Медленно опускает ножницы. Я их вижу… вижу… потом они скрываются за пределами поля моего зрения. А чуть позже чувствую, как холодная сталь прижимается к верхней части живота.

Он с сомнением смотрит на врача.

– Ты уверена, что…

– Хочешь ты учиться проводить вскрытия или нет, Питер? – В голосе звучат резкие нотки.

– Ты знаешь, что хочу, но…

– Тогда режь.

Он кивает, плотно сжимает губы. Я бы закрыл глаза, если смог, но, разумеется, не могу; я только готовлюсь к боли, которую почувствую через секунду или две, говорю себе: «Крепись!»

– Режу. – Он чуть наклоняется вперед.

– Одну секунду! – кричит она.

Давление чуть ниже солнечного сплетения ослабевает. Он поворачивается к ней, на лице – удивление, легкое раздражение, а может, и облегчение, потому что удалось оттянуть критический момент.

Я чувствую, как ее рука охватывает мой пенис, словно она собралась погонять мне шкурку, этакий безопасный секс с мертвыми.
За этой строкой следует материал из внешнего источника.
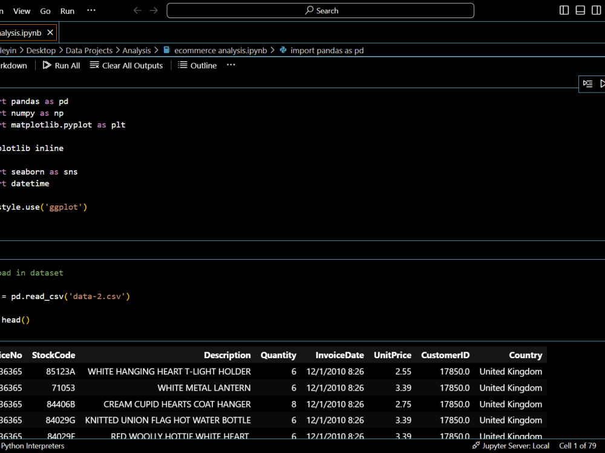Screen dimensions: 605x453
Task: Open the Run menu
Action: pos(67,11)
– Ты упустил вот это, Питер.

Он наклоняется, смотрит на ее находку – шрам чуть не в самом паху, на верхней части правого бедра, вывороченная, блестящая, без единой поры кожа.

Ее рука все еще держит мой член, держит, чтобы он не заслонял шрам, только ради этого. Точно так же она держала бы и диванную подушку, чтобы показать кому-то сокровище, которое ей удалось там обнаружить: монетки, бумажник, придушенную кошкой мышку… но что-то происходит.